• Exercise directions: Rewrite the lines below, swapping every "webpages" for "web pages" and keeping everything else the same.

Click-target data
• • • • • • •
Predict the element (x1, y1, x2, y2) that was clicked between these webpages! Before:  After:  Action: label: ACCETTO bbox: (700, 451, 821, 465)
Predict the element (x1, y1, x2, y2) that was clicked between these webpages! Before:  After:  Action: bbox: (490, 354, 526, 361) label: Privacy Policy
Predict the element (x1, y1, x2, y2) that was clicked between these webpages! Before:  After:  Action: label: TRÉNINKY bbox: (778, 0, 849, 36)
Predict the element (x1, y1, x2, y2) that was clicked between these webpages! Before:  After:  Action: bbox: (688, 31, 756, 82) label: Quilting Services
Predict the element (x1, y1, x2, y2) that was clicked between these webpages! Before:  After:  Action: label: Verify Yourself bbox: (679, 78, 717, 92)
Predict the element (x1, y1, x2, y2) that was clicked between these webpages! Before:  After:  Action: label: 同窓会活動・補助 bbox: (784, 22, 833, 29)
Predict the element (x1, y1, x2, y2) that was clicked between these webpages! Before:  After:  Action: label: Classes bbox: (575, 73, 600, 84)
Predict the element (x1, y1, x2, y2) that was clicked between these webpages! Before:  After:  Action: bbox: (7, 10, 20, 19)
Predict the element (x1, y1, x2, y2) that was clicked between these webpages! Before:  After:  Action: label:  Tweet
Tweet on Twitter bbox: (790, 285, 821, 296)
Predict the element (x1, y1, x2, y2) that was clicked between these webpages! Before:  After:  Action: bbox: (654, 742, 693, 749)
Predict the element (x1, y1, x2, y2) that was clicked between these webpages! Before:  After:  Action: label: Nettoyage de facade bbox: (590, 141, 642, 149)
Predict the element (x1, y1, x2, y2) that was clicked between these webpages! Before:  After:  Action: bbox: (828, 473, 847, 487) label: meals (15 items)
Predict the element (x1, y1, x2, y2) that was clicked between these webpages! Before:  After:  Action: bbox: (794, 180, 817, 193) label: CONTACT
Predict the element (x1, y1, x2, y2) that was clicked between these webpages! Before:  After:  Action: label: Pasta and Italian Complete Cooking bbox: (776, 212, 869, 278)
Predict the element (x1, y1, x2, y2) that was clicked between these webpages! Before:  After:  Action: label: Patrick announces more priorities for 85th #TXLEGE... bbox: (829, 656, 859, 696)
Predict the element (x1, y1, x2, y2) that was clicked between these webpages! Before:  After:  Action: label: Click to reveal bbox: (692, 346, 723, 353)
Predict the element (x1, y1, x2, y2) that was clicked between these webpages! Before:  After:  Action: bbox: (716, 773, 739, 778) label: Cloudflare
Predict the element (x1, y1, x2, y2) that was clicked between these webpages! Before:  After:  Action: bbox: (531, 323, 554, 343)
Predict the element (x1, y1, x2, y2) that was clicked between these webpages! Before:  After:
• • • • • • •
• Response to this task:
Predict the element (x1, y1, x2, y2) that was clicked between these web pages! Before:  After:  Action: label: ACCETTO bbox: (700, 451, 821, 465)
Predict the element (x1, y1, x2, y2) that was clicked between these web pages! Before:  After:  Action: bbox: (490, 354, 526, 361) label: Privacy Policy
Predict the element (x1, y1, x2, y2) that was clicked between these web pages! Before:  After:  Action: label: TRÉNINKY bbox: (778, 0, 849, 36)
Predict the element (x1, y1, x2, y2) that was clicked between these web pages! Before:  After:  Action: bbox: (688, 31, 756, 82) label: Quilting Services
Predict the element (x1, y1, x2, y2) that was clicked between these web pages! Before:  After:  Action: label: Verify Yourself bbox: (679, 78, 717, 92)
Predict the element (x1, y1, x2, y2) that was clicked between these web pages! Before:  After:  Action: label: 同窓会活動・補助 bbox: (784, 22, 833, 29)
Predict the element (x1, y1, x2, y2) that was clicked between these web pages! Before:  After:  Action: label: Classes bbox: (575, 73, 600, 84)
Predict the element (x1, y1, x2, y2) that was clicked between these web pages! Before:  After:  Action: bbox: (7, 10, 20, 19)
Predict the element (x1, y1, x2, y2) that was clicked between these web pages! Before:  After:  Action: label:  Tweet
Tweet on Twitter bbox: (790, 285, 821, 296)
Predict the element (x1, y1, x2, y2) that was clicked between these web pages! Before:  After:  Action: bbox: (654, 742, 693, 749)
Predict the element (x1, y1, x2, y2) that was clicked between these web pages! Before:  After:  Action: label: Nettoyage de facade bbox: (590, 141, 642, 149)
Predict the element (x1, y1, x2, y2) that was clicked between these web pages! Before:  After:  Action: bbox: (828, 473, 847, 487) label: meals (15 items)
Predict the element (x1, y1, x2, y2) that was clicked between these web pages! Before:  After:  Action: bbox: (794, 180, 817, 193) label: CONTACT
Predict the element (x1, y1, x2, y2) that was clicked between these web pages! Before:  After:  Action: label: Pasta and Italian Complete Cooking bbox: (776, 212, 869, 278)
Predict the element (x1, y1, x2, y2) that was clicked between these web pages! Before:  After:  Action: label: Patrick announces more priorities for 85th #TXLEGE... bbox: (829, 656, 859, 696)
Predict the element (x1, y1, x2, y2) that was clicked between these web pages! Before:  After:  Action: label: Click to reveal bbox: (692, 346, 723, 353)
Predict the element (x1, y1, x2, y2) that was clicked between these web pages! Before:  After:  Action: bbox: (716, 773, 739, 778) label: Cloudflare
Predict the element (x1, y1, x2, y2) that was clicked between these web pages! Before:  After:  Action: bbox: (531, 323, 554, 343)
Predict the element (x1, y1, x2, y2) that was clicked between these web pages! Before:  After:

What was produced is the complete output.